▸ **Exercise details**:
From the first line of the entries below, reproduce everything exactly through the line with "You are a computer-use agent. Screen", and nothing more.

[Start of section]

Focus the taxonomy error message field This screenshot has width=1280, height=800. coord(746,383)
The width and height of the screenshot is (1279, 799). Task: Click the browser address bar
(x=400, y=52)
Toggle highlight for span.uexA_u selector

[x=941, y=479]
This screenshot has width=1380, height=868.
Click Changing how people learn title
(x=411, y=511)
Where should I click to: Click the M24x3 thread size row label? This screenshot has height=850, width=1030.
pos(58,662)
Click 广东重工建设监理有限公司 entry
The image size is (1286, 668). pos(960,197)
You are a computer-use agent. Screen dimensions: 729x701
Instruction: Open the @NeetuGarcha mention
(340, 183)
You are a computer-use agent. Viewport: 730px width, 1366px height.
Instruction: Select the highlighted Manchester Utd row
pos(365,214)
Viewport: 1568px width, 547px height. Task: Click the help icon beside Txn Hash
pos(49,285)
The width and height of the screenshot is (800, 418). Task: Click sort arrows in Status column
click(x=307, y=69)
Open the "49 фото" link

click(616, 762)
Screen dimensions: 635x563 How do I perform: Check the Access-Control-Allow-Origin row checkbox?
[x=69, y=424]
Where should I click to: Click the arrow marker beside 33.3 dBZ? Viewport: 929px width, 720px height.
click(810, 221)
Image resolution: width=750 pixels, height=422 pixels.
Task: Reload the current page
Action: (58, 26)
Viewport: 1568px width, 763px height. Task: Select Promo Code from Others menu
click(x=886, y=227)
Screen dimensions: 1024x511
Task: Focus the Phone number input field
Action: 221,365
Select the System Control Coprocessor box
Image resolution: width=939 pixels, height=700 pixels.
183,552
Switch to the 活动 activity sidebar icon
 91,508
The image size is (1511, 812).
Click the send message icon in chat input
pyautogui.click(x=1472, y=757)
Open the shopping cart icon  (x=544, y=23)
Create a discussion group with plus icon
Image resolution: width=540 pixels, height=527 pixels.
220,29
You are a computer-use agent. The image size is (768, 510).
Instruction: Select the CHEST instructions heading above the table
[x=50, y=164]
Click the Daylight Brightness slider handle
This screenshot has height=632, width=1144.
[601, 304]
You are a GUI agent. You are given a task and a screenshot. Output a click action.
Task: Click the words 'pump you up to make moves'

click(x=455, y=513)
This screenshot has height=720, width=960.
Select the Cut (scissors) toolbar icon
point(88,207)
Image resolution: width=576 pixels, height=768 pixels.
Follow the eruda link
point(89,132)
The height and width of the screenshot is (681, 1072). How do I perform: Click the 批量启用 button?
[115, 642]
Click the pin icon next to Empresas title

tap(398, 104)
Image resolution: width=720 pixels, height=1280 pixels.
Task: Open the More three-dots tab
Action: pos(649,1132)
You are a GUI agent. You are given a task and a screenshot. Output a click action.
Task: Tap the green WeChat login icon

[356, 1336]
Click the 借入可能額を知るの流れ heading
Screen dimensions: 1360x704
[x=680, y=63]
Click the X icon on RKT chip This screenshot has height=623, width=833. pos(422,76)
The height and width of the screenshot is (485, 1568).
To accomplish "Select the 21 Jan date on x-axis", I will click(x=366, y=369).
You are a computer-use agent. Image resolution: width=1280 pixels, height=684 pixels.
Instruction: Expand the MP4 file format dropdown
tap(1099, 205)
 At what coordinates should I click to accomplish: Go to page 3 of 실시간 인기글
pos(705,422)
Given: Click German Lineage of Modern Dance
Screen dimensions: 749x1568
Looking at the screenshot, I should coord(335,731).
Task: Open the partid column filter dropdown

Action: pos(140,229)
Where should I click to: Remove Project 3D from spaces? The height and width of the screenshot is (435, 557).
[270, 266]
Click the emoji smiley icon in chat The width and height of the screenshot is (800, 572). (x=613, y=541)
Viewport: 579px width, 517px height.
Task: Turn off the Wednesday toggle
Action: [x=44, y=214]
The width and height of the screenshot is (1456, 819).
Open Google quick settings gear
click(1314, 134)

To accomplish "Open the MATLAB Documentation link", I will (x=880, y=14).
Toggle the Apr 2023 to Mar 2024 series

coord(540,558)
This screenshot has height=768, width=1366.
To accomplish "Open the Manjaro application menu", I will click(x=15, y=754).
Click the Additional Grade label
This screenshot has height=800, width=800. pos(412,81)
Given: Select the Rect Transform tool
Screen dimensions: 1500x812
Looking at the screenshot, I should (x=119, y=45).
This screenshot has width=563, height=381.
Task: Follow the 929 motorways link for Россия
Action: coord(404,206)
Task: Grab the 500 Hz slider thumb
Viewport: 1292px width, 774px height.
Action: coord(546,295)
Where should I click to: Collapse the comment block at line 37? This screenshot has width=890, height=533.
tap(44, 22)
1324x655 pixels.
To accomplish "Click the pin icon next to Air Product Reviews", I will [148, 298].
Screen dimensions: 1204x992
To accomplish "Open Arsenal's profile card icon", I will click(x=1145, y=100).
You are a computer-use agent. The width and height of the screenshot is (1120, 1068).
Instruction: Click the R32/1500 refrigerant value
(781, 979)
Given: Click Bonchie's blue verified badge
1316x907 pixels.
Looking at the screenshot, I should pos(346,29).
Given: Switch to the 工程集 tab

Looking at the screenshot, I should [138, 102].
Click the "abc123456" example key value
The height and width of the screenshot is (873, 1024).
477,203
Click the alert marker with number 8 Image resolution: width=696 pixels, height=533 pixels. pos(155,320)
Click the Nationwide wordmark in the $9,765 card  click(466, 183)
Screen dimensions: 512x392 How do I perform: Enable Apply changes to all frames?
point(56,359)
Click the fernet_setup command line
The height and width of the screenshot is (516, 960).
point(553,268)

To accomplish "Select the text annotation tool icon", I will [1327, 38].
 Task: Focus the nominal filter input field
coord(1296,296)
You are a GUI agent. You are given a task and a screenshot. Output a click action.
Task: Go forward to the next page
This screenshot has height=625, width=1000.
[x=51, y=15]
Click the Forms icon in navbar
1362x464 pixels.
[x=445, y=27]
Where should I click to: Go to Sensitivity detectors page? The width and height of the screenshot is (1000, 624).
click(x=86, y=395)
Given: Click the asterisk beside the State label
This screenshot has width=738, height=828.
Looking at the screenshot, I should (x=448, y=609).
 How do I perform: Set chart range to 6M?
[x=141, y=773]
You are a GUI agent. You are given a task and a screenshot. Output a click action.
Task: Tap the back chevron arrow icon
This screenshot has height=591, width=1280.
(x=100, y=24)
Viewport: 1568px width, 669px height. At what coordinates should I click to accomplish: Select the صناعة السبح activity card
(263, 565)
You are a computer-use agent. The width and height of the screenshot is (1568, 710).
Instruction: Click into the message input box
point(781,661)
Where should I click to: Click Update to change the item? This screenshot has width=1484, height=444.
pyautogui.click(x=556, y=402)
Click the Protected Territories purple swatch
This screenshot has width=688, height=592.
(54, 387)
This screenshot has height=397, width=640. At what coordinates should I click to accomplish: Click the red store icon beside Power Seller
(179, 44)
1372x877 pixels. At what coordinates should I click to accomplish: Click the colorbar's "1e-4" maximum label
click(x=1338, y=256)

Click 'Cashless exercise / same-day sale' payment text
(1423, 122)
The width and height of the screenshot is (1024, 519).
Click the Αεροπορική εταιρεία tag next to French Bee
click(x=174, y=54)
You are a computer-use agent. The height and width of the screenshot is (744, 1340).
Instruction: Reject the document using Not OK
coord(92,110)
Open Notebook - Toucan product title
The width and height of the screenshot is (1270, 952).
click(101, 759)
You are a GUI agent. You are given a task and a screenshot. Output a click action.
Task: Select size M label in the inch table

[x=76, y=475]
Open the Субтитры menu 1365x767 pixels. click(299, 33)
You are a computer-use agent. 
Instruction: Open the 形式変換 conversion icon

[End of section]

▸ **Output for this exercise**:
Focus the taxonomy error message field This screenshot has width=1280, height=800. coord(746,383)
The width and height of the screenshot is (1279, 799). Task: Click the browser address bar
(x=400, y=52)
Toggle highlight for span.uexA_u selector

[x=941, y=479]
This screenshot has width=1380, height=868.
Click Changing how people learn title
(x=411, y=511)
Where should I click to: Click the M24x3 thread size row label? This screenshot has height=850, width=1030.
pos(58,662)
Click 广东重工建设监理有限公司 entry
The image size is (1286, 668). pos(960,197)
You are a computer-use agent. Screen dimensions: 729x701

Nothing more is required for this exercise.